- _Exercise details_
Pick out each line of the records in which the word "computer" appears.

- _Records to process_
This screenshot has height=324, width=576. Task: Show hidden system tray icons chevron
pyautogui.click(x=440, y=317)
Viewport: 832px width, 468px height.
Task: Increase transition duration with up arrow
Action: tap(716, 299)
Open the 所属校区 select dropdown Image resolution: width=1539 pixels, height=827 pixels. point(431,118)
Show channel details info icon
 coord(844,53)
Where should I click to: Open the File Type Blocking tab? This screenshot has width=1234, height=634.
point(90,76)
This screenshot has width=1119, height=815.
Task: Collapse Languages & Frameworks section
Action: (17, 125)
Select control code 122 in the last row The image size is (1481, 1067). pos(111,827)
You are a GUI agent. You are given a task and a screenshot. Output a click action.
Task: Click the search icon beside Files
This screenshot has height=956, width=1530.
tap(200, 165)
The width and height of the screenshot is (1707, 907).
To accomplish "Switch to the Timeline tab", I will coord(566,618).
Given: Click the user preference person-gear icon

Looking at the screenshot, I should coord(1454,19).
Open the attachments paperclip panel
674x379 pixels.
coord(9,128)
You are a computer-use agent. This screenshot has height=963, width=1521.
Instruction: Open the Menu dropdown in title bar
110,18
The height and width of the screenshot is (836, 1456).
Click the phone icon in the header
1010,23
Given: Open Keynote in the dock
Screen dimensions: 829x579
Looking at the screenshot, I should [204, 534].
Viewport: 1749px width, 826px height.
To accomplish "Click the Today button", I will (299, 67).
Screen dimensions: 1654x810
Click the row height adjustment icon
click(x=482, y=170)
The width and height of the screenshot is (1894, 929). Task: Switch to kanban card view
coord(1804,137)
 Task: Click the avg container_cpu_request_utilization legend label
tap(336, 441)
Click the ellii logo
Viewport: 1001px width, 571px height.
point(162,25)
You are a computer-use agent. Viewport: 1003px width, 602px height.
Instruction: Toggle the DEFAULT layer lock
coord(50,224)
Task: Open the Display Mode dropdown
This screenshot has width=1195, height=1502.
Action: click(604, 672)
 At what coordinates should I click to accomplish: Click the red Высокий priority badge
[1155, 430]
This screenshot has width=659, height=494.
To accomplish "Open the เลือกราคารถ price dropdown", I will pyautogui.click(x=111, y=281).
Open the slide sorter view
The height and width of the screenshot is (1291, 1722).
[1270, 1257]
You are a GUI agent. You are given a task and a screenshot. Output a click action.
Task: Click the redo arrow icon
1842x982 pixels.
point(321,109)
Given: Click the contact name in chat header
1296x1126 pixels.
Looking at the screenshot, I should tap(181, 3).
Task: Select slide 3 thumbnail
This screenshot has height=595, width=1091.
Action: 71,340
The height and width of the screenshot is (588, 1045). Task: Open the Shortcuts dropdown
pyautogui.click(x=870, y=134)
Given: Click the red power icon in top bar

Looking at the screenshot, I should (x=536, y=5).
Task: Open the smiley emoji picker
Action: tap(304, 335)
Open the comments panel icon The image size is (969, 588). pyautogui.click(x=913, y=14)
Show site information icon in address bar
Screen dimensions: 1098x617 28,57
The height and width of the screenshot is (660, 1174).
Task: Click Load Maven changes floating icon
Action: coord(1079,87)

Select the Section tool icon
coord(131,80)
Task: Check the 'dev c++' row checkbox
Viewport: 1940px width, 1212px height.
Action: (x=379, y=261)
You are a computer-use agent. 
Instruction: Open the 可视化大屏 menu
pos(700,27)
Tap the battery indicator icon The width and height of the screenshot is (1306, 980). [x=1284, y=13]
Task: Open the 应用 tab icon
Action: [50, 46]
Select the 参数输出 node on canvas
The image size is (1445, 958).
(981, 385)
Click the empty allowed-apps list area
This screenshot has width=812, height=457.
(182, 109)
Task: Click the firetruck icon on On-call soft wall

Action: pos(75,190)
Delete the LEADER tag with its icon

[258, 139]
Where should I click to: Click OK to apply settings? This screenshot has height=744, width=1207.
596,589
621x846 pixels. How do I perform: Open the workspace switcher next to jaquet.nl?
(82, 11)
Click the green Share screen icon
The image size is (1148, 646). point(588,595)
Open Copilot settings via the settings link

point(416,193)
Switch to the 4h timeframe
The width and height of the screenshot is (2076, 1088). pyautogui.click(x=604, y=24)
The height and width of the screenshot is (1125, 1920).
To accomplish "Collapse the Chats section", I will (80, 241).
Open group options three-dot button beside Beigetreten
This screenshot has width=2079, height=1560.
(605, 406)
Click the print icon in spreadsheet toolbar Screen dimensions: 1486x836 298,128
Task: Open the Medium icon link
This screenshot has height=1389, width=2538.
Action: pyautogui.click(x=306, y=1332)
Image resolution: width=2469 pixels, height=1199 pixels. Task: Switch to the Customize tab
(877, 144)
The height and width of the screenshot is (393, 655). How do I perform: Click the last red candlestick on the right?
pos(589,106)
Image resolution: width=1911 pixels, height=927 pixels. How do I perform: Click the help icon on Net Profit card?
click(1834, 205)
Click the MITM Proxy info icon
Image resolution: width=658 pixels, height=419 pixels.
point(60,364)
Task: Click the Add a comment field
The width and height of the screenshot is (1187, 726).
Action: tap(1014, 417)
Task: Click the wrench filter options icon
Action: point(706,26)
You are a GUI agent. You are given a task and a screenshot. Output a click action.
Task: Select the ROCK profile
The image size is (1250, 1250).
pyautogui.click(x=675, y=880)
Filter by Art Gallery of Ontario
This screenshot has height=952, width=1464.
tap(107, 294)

- _Task output_
You are a computer-use agent. This screenshot has height=963, width=1521.
You are a computer-use agent. Viewport: 1003px width, 602px height.
You are a computer-use agent. 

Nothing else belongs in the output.